As the stories in the book make clear, alternative aggressions often appear in conjunction with more direct behaviors.

 

beneath the radar

 

In Margaret Atwood's novel
Cat's Eye,
the young protagonist Elaine is seated frozen in fear on a windowsill, where she has been forced to remain in silence by her best friends as she waits to find out what she had done wrong. Elaine's father enters the room and asks if the girls are enjoying the parade they have been watching:

Cordelia gets down off her windowsill and slides up onto mine, sitting close beside me.

"We're enjoying it extremely, thank you very much," she says in her voice for adults. My parents think she has beautiful manners. She puts an arm around me, gives me a little squeeze, a squeeze of complicity, of instruction. Everything will be all right as long as I sit still, say nothing, reveal nothing.... As soon as my father is out of the room Cordelia turns to face me.... "You know what this means don't you? I'm afraid you'll have to be punished."

Like many girl bullies, Cordelia maneuvers her anger quietly beneath the surface of her good-girl image. She must invest as much energy appearing nice to adults as she will spend slowly poisoning Elaine's self-esteem.

Some alternative aggressions are invisible to adult eyes. To elude social disapproval, girls retreat beneath a surface of sweetness to hurt each other in secret. They pass covert looks and notes, manipulate quietly over time, corner one another in hallways, turn their backs, whisper, and smile. These acts, which are intended to escape detection and punishment, are epidemic in middle-class environments where the rules of femininity are most rigid.

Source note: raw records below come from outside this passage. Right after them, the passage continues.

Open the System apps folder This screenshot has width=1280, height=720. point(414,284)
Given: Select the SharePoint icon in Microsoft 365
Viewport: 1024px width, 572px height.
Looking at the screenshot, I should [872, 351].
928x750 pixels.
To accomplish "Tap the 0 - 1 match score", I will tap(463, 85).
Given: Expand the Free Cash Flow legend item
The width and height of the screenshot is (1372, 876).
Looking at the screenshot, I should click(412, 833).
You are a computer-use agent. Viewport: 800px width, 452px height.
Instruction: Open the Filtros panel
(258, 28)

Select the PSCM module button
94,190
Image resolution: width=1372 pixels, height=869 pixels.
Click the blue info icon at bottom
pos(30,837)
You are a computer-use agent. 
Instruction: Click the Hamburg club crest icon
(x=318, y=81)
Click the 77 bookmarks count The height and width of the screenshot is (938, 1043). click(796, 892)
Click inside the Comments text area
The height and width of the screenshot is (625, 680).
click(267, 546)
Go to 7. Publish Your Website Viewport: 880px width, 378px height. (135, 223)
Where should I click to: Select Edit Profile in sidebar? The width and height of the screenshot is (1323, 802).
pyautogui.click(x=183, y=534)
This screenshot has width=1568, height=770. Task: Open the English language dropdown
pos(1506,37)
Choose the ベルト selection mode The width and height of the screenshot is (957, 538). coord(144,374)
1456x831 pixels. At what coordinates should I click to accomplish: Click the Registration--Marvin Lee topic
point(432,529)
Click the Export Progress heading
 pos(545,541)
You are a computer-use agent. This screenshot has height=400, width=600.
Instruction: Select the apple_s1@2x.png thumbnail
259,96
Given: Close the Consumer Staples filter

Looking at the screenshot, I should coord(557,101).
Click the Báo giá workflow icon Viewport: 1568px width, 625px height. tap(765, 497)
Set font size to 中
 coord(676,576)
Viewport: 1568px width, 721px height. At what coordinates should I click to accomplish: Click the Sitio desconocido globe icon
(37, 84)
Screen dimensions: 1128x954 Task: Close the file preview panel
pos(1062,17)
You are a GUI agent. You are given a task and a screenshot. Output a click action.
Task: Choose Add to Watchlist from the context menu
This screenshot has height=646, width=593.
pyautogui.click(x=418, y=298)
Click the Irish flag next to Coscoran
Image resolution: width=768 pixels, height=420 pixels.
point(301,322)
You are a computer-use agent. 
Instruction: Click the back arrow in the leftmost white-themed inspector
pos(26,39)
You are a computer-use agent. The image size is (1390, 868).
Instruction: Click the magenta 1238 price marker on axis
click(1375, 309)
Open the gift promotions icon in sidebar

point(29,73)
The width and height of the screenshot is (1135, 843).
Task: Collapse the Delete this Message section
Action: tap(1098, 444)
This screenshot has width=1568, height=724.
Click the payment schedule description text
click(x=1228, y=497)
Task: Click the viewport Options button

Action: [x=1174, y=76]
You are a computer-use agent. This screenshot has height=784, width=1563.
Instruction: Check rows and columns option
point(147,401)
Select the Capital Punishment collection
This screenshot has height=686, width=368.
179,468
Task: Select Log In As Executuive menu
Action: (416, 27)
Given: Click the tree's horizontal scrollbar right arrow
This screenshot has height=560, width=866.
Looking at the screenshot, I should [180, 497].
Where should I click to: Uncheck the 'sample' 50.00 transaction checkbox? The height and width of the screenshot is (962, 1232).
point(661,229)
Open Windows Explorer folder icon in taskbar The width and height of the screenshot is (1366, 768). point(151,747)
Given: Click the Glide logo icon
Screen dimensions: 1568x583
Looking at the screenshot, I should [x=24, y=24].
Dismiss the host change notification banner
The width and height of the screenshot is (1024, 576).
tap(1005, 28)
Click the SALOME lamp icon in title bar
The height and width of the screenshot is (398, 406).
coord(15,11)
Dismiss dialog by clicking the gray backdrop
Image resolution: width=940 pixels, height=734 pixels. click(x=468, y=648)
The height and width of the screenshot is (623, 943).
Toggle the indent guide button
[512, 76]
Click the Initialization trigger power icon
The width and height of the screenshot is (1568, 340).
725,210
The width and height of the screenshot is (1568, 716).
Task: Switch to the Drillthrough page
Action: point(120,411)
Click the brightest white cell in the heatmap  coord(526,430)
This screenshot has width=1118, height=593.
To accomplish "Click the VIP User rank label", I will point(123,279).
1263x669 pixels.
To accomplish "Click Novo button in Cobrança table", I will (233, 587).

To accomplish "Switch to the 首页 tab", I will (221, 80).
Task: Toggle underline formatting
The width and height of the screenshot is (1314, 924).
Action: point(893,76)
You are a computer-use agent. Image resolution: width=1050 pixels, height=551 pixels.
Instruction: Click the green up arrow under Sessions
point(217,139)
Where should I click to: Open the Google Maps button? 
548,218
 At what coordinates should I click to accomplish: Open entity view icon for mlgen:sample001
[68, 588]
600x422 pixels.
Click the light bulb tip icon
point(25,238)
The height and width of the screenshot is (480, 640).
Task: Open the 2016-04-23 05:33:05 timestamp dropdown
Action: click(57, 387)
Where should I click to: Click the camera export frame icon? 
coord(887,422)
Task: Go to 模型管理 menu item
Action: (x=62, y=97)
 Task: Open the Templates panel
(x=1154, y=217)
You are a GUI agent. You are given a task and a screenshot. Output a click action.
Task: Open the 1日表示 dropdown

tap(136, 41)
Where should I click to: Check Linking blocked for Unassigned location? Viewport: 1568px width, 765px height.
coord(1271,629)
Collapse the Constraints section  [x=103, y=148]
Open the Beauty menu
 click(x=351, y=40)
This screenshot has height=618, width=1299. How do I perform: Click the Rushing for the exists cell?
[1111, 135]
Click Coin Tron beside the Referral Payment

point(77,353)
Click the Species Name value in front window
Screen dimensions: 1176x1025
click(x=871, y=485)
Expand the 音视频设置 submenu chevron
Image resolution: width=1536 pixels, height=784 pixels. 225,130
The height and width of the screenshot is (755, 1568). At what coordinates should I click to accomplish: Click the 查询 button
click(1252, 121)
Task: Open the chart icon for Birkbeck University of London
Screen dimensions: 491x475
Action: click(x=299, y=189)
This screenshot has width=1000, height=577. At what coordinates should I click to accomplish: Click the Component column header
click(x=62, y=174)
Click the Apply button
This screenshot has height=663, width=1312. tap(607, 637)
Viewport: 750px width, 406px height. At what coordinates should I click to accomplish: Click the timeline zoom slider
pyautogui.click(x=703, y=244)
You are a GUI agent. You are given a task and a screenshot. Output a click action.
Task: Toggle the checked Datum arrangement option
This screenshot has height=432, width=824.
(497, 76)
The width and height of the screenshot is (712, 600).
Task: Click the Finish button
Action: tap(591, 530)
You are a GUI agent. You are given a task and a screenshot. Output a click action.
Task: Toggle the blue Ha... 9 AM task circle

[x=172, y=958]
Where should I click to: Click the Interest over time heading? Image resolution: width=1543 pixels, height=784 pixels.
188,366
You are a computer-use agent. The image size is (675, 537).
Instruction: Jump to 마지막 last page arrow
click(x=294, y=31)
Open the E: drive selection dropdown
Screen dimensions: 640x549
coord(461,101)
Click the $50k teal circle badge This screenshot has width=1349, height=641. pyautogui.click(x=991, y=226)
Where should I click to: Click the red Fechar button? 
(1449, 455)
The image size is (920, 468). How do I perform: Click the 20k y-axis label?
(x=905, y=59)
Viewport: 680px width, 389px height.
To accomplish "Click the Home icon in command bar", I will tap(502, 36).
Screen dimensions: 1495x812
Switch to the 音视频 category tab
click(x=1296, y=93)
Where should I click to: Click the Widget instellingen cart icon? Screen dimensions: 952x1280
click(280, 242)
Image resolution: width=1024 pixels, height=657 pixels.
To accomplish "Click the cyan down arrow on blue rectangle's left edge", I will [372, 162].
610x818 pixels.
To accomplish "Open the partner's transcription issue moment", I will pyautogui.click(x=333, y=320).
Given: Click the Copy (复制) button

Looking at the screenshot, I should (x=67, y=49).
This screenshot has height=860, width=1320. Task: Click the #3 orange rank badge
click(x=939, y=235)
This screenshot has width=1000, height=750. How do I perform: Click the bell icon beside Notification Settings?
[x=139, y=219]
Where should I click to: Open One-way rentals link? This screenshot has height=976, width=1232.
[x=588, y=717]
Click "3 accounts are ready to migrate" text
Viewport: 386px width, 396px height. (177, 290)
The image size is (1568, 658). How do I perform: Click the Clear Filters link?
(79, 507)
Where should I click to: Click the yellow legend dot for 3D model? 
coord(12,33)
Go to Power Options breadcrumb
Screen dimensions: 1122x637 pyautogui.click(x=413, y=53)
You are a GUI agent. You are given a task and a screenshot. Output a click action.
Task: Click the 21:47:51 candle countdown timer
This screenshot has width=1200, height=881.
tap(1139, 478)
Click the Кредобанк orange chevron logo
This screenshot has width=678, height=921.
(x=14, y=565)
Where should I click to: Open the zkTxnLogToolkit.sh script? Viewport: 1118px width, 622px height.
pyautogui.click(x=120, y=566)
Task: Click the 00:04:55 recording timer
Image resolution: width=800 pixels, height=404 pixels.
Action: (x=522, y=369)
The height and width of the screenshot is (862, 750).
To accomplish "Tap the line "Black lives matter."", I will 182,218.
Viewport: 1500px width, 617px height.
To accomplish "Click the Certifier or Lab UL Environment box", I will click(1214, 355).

Cordelia's tactics are common in a social universe that refuses girls open conflict. In fact, whole campaigns often occur without a sound. Astrid recalled the silent, methodical persistence of her angry friends. "It was a war through notes," she remembered. "When I wouldn't read them, they wrote on the binding of encyclopedias near my desk, on the other desks; they left notes around, wrote my name on the list of people to send to the principal." This aggression was designed to slip beneath the sight line of prying eyes.

Most of the time, the strategy works. Paula Johnston, a prosecutor, was dumbfounded at the ignorance of her daughter's teacher when Paula demanded Susie be separated from a girl who was quietly bullying her. "[Susie's teacher] said, 'But they get along beautifully!'" Paula snorted. "I asked her to move Susie, and she moved one in front and one behind! She would say, 'Everything's wonderful; Susie's adorable,' and meanwhile, Susie's in the library hiding."

A Sackler sixth grader described her attempt to expose a mean girl to her teacher. "[The teacher] said, 'Oh my gosh! You in a fight? How can that be!'" At every school I visited, I heard stories of a teacher being told of a girl's meanness, only to respond, "Fight? She'd never do that!" or "I'm sure that's not true!" or "But they're best friends!"

Covert aggression isn't just about not getting caught; half of it is looking like you'd never mistreat someone in the first place. The sugar-and-spice image is powerful, and girls know it. They use it to fog the radar of otherwise vigilant teachers and parents. For girls, the secrecy, the "underground"
11
—the place where Brown and Gilligan report girls take their true feelings—are hardly unconscious realms. In the film
Cruel Intentions,
Kathryn cloaks her anger in syrupy sweetness. In a bind, she decides to frame another student because, she purrs, "Everybody loves me, and I intend to keep it that way." Later, surreptitiously snorting cocaine from a cross around her neck, Kathryn groans, "Do you think I relish the fact that I have to act like Mary Sunshine 24–7 so I can be considered a lady? I'm the Marcia-fucking-Brady of the Upper East Side, and sometimes I want to kill myself."